The 22nd Regiment, Wisconsin Infantry was organized at Camp Utley in Racine, Wisconsin, where Richard H. Jones, age 21 years of age was also mustered in on August 21, 1862 and the regiment officially mustered in on September 2, 1862. This Jones was listed as a resident of Waushara County, Wisconsin at the time of his enlistment and was likely a relation of the Richard R.

Jones from the same county. The Regiment left State for Cincinnati,  Ohio on September 16th then moved to Covington, Kentucky on September 22nd, attached to the 2nd Brigade, 1st Division, Army of Kentucky, Department of the Ohio until November, 1862.

It then became part of the 1st Brigade, 3rd Division, Army of Kentucky, to February, 1863. It then served with Coburn's Brigade, Baird's Division, Army of Kentucky, Dept. of the Cumberland until June, 1863.

 
The 22nd Regiment, Wisconsin Infantry marched from Covington to Georgetown, Lexington, Sandersville and Nicholasville from October 7th through November 13, 1862. It saw duty at Nicholasville until December 12th when it moved to Danville, Kentucky on December 12th and did duty there till January 26, 1863. It next moved to Louisville, Kentucky, then to Nashville, Tennessee from January 26th through February 7, 1863, and on to Brentwood Station on February 21st; then to Franklin, Tennessee. After that it performed reconnoissance toward Thompson's Station and Spring Hill from March 3rd through the 5th and saw action at Thompson’s Station, on March 4th & 5th. Bragg's Union Cavalry forces, under Van Dorn, numbered nearly 18,000 strong and captured nearly 200 men of the Regiment. The regiment was then ordered to Brentwood Station on March 8th and saw action at Little Harpeth, Brentwood on March 25th. The regiment, some three-hundred men, were surrounded and unable to escape and were finally forced to surrender to Forest. They were then transported to Richmond, Virginia and according to their regimental history, on the following May 5th the regiment were paroled at City Point, Virginia under a formal prisoner exchange. Having decided he had enough, Richard deserted on May 20, 1863 from Benton Barracks at St. Louis, Missouri . As luck would have it, he was recaptured on June 18, 1863 by one Thomas Fuller and turned over to the Provost Marshal at Milwaukee Station, Wisconsin; forced to resume his duties with his company.

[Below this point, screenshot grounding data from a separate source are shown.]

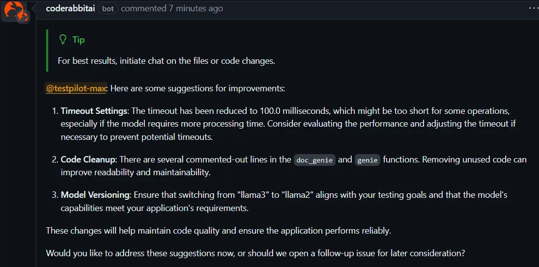Click the 'These changes will help' paragraph

click(218, 230)
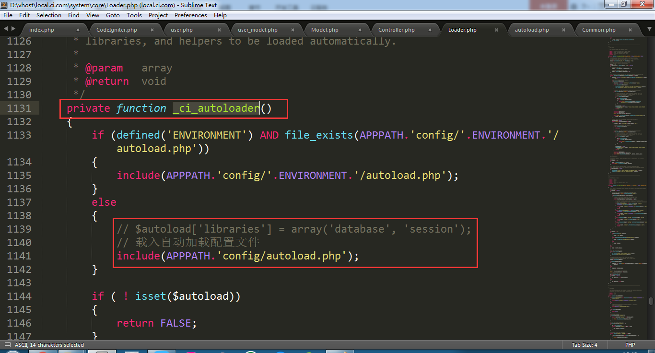Switch to the Controller.php tab
Screen dimensions: 655x353
(x=396, y=30)
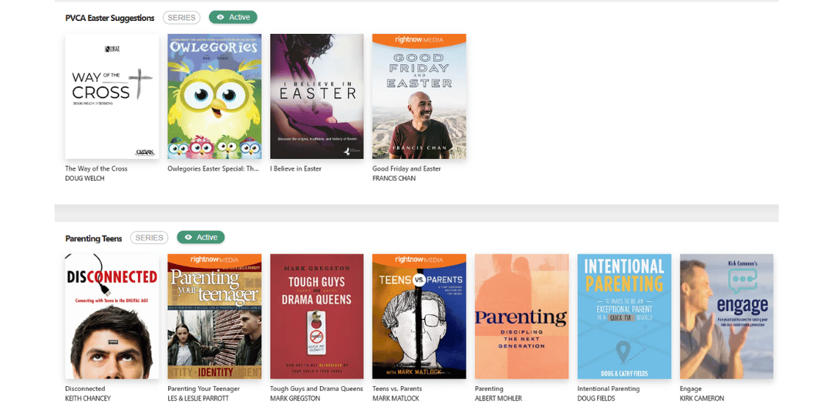Open Good Friday and Easter cover image

[x=419, y=97]
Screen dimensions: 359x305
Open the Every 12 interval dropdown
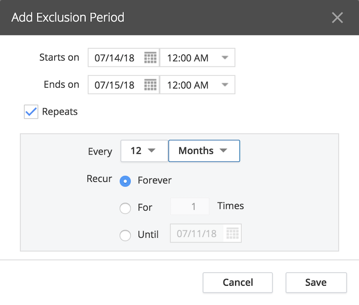(x=144, y=151)
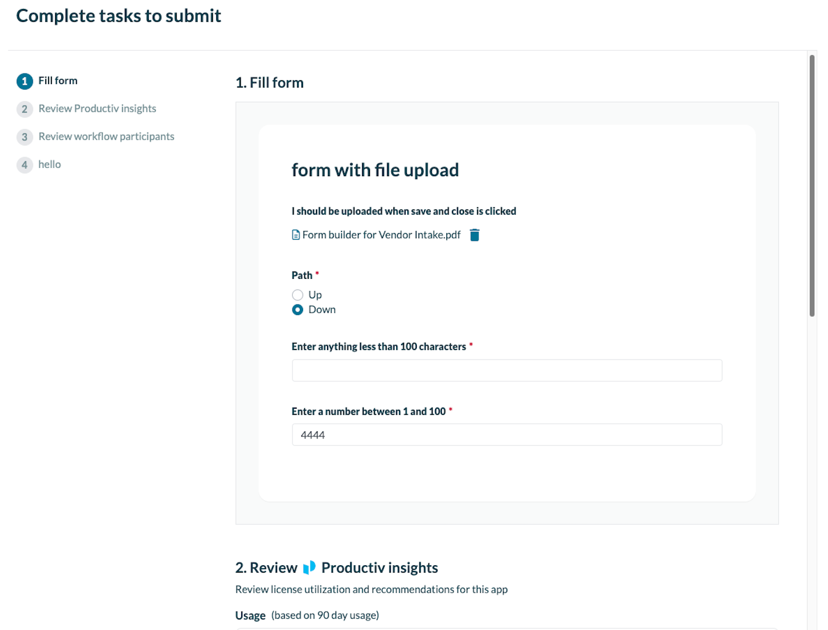Viewport: 828px width, 630px height.
Task: Navigate to the hello step
Action: (x=50, y=164)
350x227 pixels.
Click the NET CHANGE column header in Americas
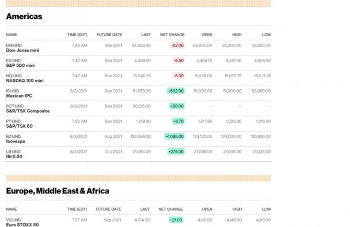172,34
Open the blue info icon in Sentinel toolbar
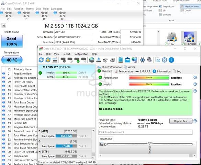Viewport: 201px width, 165px height. click(171, 60)
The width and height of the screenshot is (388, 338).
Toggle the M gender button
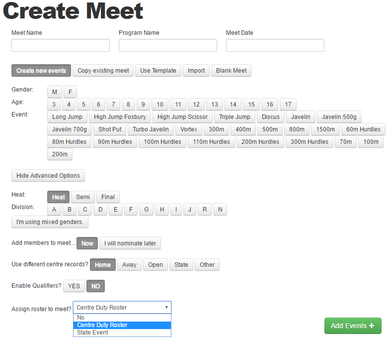[x=55, y=92]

On June 23, 1863 Jones and the 22nd were in Franklin Tennessee and then moved on to Murfreesboro, Tennessee where they did garrison duty until February 1864. After that they were transferred to Nashville, Tennessee, on to Lookout Valley, Tennessee, to Atlanta, Georgia and participated in the Battle of Resaca on May 15th and 15th. They also participated in battles at New Hope Church, Pumpkin Vine Creak and Dallas. On June 27th they in the assault on Kennesaw, the Siege of Atlanta from July 22nd through August 25th, the Campaign of the Carolinas January to April 1865, participated in the Battle of Bentonville from March 19th through the 21st, the Occupation of Goldsboro on March 24 and the Occupation of Raleigh on April 14th.  

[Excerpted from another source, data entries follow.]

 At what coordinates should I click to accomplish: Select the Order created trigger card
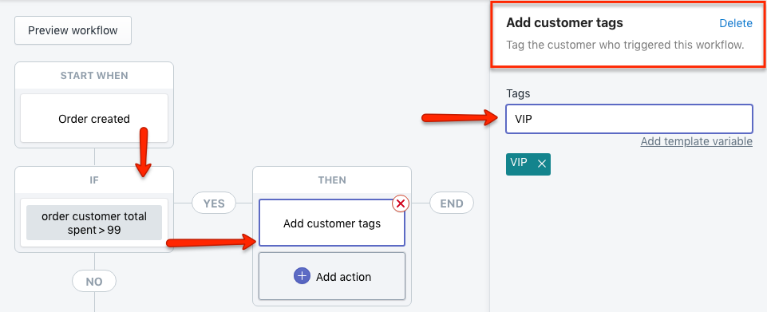pos(94,118)
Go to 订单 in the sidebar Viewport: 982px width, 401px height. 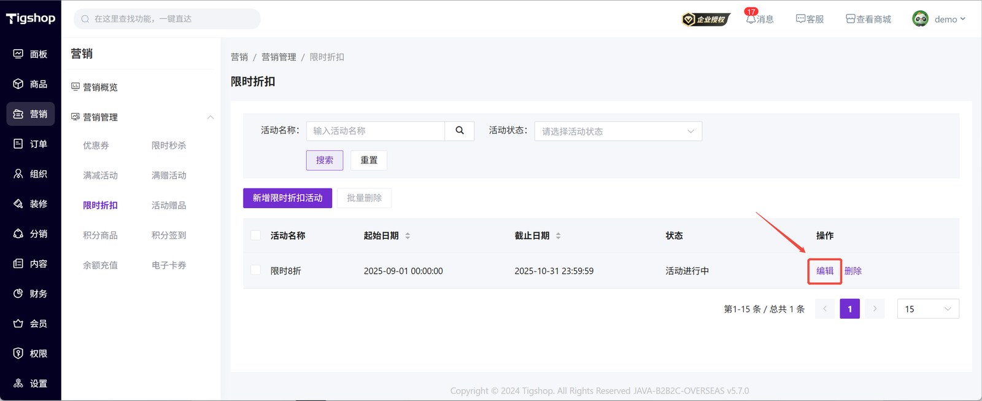31,144
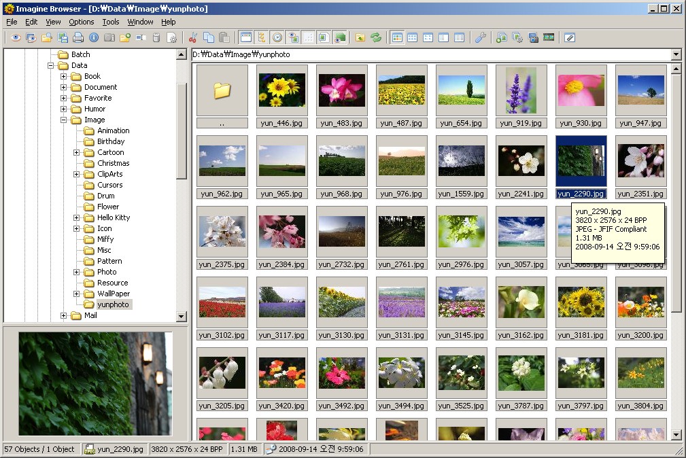Create a new folder with the toolbar icon
This screenshot has width=686, height=458.
coord(125,38)
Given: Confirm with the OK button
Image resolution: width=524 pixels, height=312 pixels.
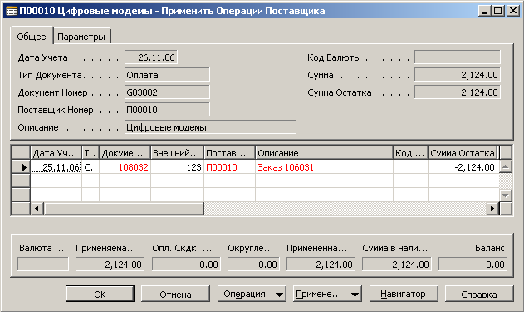Looking at the screenshot, I should (100, 294).
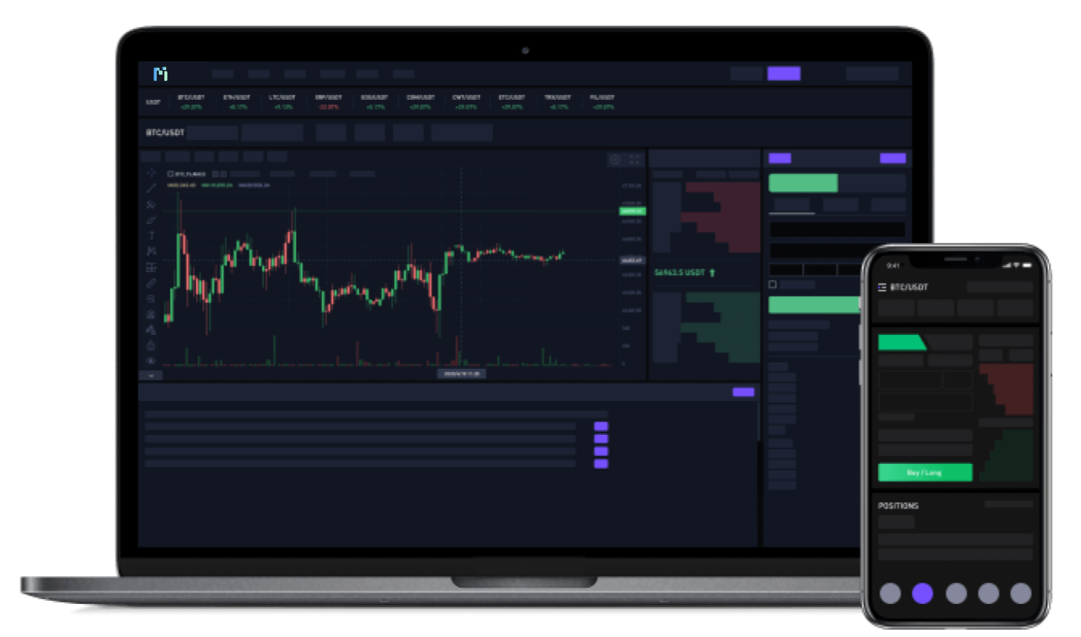The height and width of the screenshot is (637, 1081).
Task: Select the text annotation tool (T icon)
Action: pyautogui.click(x=151, y=235)
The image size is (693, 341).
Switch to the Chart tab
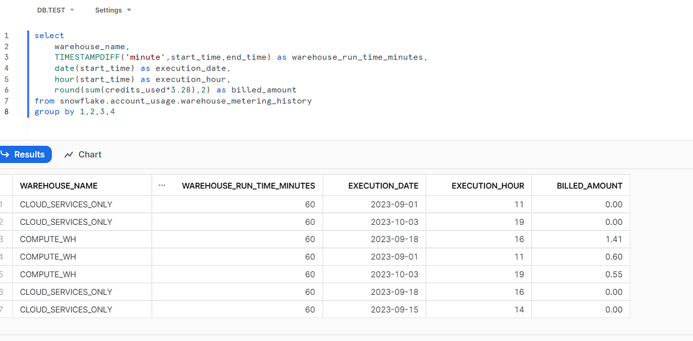88,154
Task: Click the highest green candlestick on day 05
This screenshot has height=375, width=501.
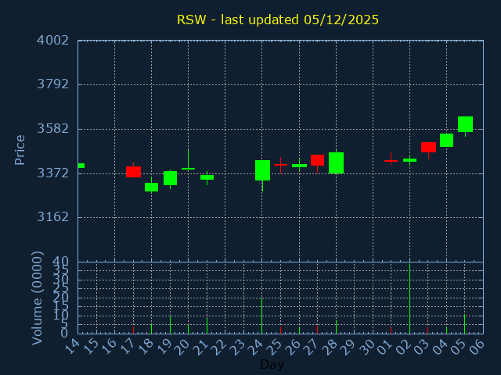Action: coord(465,124)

After participating Grand Review on May 24, 1865 the regiment, including Richard R. Jones, was mustered out June 12, 1865; although his Muster Roll records still carried his desertion recordings.  Richard was lucky; he had no injuries, was never sick and never had any disciplinary actions reported against him.

 
After leaving the military Richard made his way to Australia, and on February 25, 1871 he married Dinah A. Williams at Ballarat, Victoria; their first son, Walter Hall Jones, being born just over six months later on September 4th.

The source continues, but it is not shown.